§ **Short exercise**
Rewrite the lines below, replacing "Where should I click to" with "Where do I click to" in every record and leaving everything else unchanged.

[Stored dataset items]
=-=-=

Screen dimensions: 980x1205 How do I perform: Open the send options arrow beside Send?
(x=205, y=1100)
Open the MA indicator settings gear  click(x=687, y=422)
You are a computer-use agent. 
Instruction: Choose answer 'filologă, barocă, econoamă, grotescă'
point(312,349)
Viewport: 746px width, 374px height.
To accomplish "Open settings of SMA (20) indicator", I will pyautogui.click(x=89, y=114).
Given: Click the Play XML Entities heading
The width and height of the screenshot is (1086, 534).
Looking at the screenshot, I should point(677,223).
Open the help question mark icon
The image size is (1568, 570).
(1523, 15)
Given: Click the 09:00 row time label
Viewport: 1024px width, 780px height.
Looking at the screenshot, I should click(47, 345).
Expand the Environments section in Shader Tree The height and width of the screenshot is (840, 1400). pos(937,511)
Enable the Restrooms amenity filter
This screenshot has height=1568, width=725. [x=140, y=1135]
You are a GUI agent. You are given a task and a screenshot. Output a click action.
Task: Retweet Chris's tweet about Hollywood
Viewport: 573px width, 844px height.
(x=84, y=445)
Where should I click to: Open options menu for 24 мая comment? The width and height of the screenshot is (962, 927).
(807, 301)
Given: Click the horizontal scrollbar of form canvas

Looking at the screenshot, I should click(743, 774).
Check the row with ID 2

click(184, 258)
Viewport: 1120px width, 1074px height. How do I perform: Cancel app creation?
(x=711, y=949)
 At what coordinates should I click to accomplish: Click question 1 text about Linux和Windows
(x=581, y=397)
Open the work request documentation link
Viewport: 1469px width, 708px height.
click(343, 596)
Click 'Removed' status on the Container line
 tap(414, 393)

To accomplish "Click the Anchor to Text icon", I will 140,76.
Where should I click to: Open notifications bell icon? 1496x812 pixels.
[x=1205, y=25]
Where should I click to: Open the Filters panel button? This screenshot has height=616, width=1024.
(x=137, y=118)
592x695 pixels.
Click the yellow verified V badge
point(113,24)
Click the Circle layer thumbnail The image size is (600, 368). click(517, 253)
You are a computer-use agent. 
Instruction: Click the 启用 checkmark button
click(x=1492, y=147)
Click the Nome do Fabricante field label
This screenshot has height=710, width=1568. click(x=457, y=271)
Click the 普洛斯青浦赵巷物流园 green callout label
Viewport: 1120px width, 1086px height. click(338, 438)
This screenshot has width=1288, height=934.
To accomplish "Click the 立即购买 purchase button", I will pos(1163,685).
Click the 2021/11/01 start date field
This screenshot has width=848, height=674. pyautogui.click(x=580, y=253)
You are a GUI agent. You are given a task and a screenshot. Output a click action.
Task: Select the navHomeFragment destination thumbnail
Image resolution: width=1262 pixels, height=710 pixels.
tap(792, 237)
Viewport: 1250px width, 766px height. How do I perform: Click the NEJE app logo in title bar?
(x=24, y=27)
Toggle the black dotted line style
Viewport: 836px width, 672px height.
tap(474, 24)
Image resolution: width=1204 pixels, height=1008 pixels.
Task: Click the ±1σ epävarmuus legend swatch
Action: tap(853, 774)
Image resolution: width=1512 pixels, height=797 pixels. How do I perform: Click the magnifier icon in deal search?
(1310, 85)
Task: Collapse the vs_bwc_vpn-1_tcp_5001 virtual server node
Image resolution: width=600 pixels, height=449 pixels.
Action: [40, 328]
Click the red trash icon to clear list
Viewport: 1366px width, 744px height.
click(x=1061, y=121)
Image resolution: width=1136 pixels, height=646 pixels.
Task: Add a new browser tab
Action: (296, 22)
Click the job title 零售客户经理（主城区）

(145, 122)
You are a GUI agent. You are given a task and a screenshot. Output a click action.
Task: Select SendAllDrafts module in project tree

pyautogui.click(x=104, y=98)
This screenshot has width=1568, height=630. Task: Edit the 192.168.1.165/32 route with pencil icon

=-=-=

§ **Solution for this exercise**
Screen dimensions: 980x1205 How do I perform: Open the send options arrow beside Send?
(x=205, y=1100)
Open the MA indicator settings gear  click(x=687, y=422)
You are a computer-use agent. 
Instruction: Choose answer 'filologă, barocă, econoamă, grotescă'
point(312,349)
Viewport: 746px width, 374px height.
To accomplish "Open settings of SMA (20) indicator", I will pyautogui.click(x=89, y=114).
Given: Click the Play XML Entities heading
The width and height of the screenshot is (1086, 534).
Looking at the screenshot, I should point(677,223).
Open the help question mark icon
The image size is (1568, 570).
(1523, 15)
Given: Click the 09:00 row time label
Viewport: 1024px width, 780px height.
Looking at the screenshot, I should click(47, 345).
Expand the Environments section in Shader Tree The height and width of the screenshot is (840, 1400). pos(937,511)
Enable the Restrooms amenity filter
This screenshot has height=1568, width=725. [x=140, y=1135]
You are a GUI agent. You are given a task and a screenshot. Output a click action.
Task: Retweet Chris's tweet about Hollywood
Viewport: 573px width, 844px height.
(x=84, y=445)
Where do I click to: Open options menu for 24 мая comment? The width and height of the screenshot is (962, 927).
(807, 301)
Given: Click the horizontal scrollbar of form canvas

Looking at the screenshot, I should click(743, 774).
Check the row with ID 2

click(184, 258)
Viewport: 1120px width, 1074px height. How do I perform: Cancel app creation?
(x=711, y=949)
 At what coordinates should I click to accomplish: Click question 1 text about Linux和Windows
(x=581, y=397)
Open the work request documentation link
Viewport: 1469px width, 708px height.
click(343, 596)
Click 'Removed' status on the Container line
 tap(414, 393)

To accomplish "Click the Anchor to Text icon", I will 140,76.
Where do I click to: Open notifications bell icon? 1496x812 pixels.
[x=1205, y=25]
Where do I click to: Open the Filters panel button? This screenshot has height=616, width=1024.
(x=137, y=118)
592x695 pixels.
Click the yellow verified V badge
point(113,24)
Click the Circle layer thumbnail The image size is (600, 368). click(517, 253)
You are a computer-use agent. 
Instruction: Click the 启用 checkmark button
click(x=1492, y=147)
Click the Nome do Fabricante field label
This screenshot has height=710, width=1568. click(x=457, y=271)
Click the 普洛斯青浦赵巷物流园 green callout label
Viewport: 1120px width, 1086px height. click(338, 438)
This screenshot has width=1288, height=934.
To accomplish "Click the 立即购买 purchase button", I will pos(1163,685).
Click the 2021/11/01 start date field
This screenshot has width=848, height=674. pyautogui.click(x=580, y=253)
You are a GUI agent. You are given a task and a screenshot. Output a click action.
Task: Select the navHomeFragment destination thumbnail
Image resolution: width=1262 pixels, height=710 pixels.
tap(792, 237)
Viewport: 1250px width, 766px height. How do I perform: Click the NEJE app logo in title bar?
(x=24, y=27)
Toggle the black dotted line style
Viewport: 836px width, 672px height.
tap(474, 24)
Image resolution: width=1204 pixels, height=1008 pixels.
Task: Click the ±1σ epävarmuus legend swatch
Action: tap(853, 774)
Image resolution: width=1512 pixels, height=797 pixels. How do I perform: Click the magnifier icon in deal search?
(1310, 85)
Task: Collapse the vs_bwc_vpn-1_tcp_5001 virtual server node
Image resolution: width=600 pixels, height=449 pixels.
Action: [40, 328]
Click the red trash icon to clear list
Viewport: 1366px width, 744px height.
click(x=1061, y=121)
Image resolution: width=1136 pixels, height=646 pixels.
Task: Add a new browser tab
Action: (296, 22)
Click the job title 零售客户经理（主城区）

(145, 122)
You are a GUI agent. You are given a task and a screenshot. Output a click action.
Task: Select SendAllDrafts module in project tree

pyautogui.click(x=104, y=98)
This screenshot has width=1568, height=630. Task: Edit the 192.168.1.165/32 route with pencil icon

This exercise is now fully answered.